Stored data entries
+ + +
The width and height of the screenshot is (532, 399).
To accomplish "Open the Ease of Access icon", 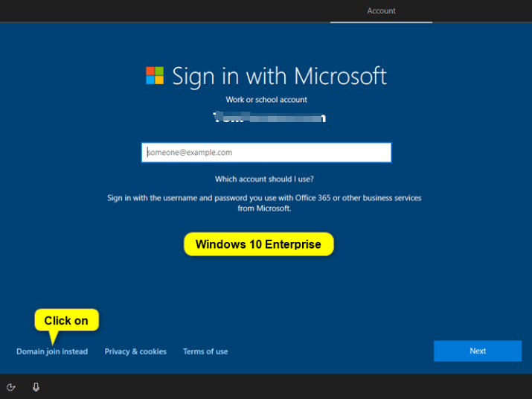I will (10, 387).
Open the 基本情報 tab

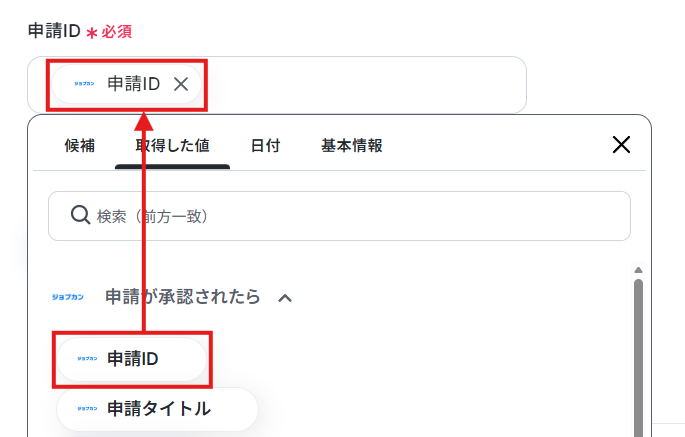(352, 146)
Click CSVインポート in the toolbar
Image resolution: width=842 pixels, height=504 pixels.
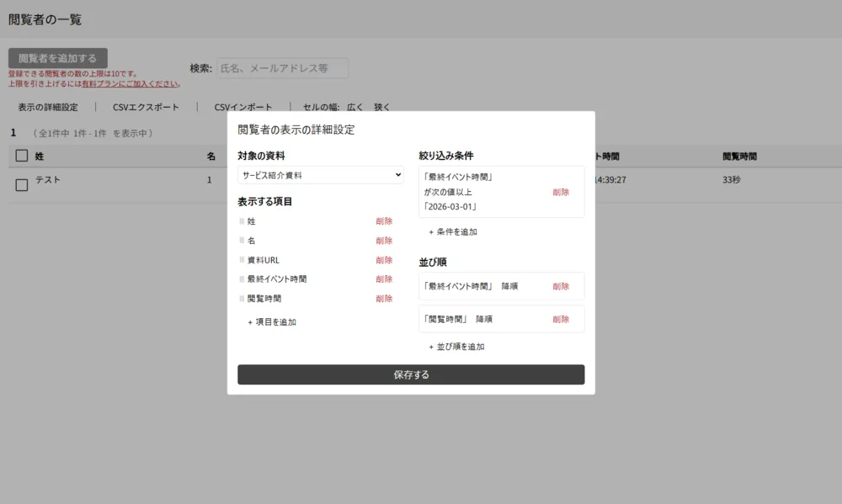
+ + +
All lines of the data above that include the word "height" must be shown.

The width and height of the screenshot is (532, 399).
Image resolution: width=842 pixels, height=504 pixels.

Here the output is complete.